Students judge teaching quality through expertise, care, and inspiration

Updated Apr 22, 2026

A strong teaching score can hide three very different student judgments. When universities ask students to rate teaching quality, they often assume everyone is judging the same thing. Adrian Lundberg and Martin Stigmar's Studies in Higher Education paper, "Rethinking teacher quality in Swedish higher education: insights from social sciences student perspectives and Q methodology", shows that they are not. Drawing on post-pandemic perspectives from Swedish social sciences students, the paper identifies three coherent ways students recognise a high-quality university teacher. For institutions using student voice in module evaluations, teaching reviews, and enhancement planning, that matters because one headline score can collapse very different expectations into a single signal.

Context and research question

Teacher quality is a familiar phrase in higher education, but it often hides a methodological problem. Much of the literature and many institutional frameworks define quality from the perspectives of academics, managers, or policy systems, a tension that also appears in research on students and educators prioritising different things in digital assessment quality.

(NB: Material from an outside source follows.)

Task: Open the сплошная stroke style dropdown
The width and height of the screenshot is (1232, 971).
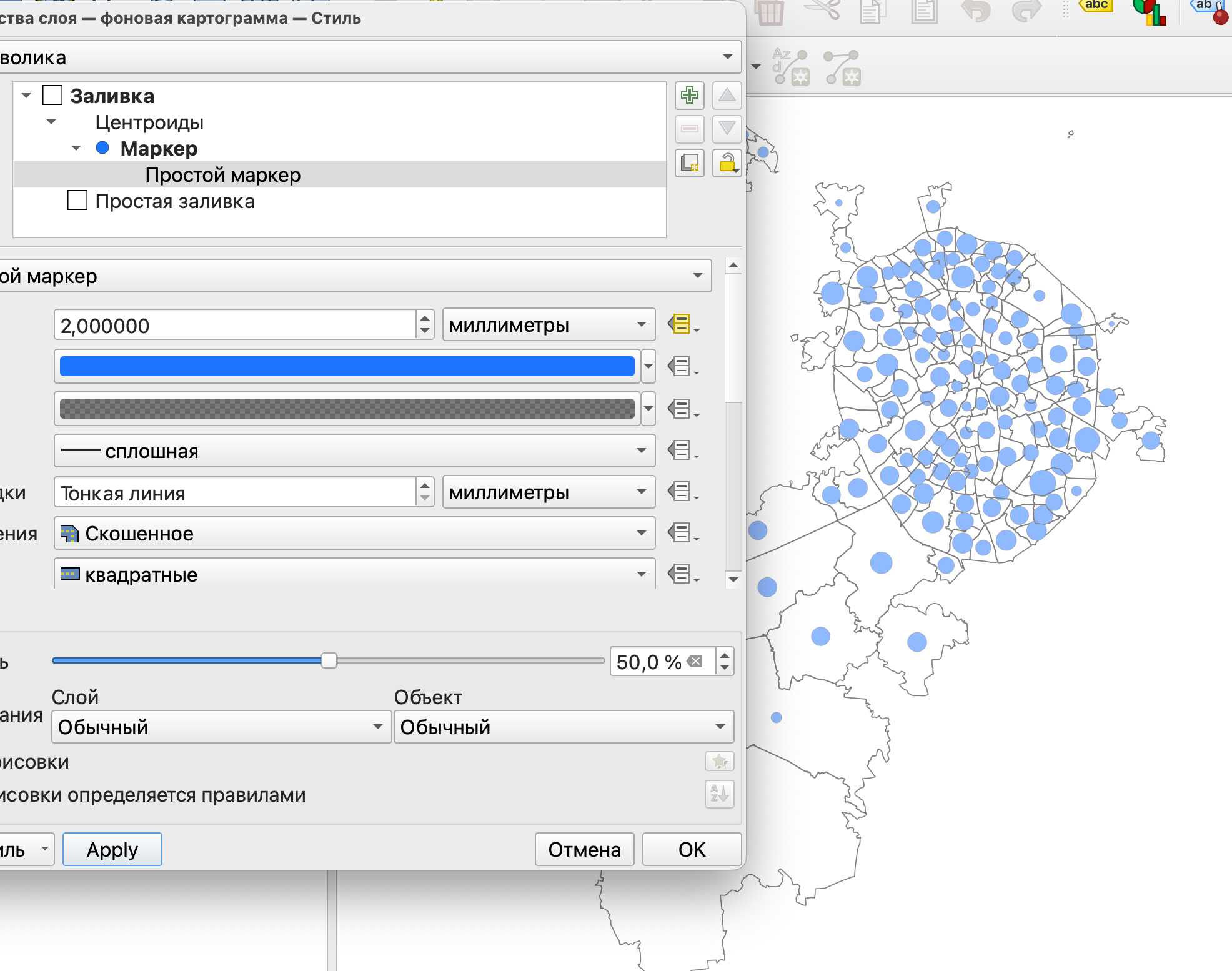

Students are usually asked to rate the result, not to explain what they think a high-quality teacher actually is.

This paper addresses that gap in a way that is unusually useful for UK higher education teams. Lundberg and Stigmar used Q methodology with 41 social sciences students from different Swedish universities. Participants sorted 43 statements about teacher quality drawn from earlier research, then explained the thinking behind their choices. The aim was not to produce one average definition, but to identify shared patterns in how students weigh different aspects of good teaching. That makes the paper especially relevant for universities that rely on teaching evaluation surveys, awards, or quality processes that still treat "teaching quality" as a single construct. The practical takeaway is clear: if your survey treats teaching quality as one broad idea, you may not know what students are actually rewarding.

Key findings

The first finding is that students did agree on some fundamentals. Across the three viewpoints, students consistently valued clear communication, coherent course design, and fairness in grading. For UK teams, that shared baseline matters because it gives survey design and reporting a more stable starting point, even when students disagree on the rest.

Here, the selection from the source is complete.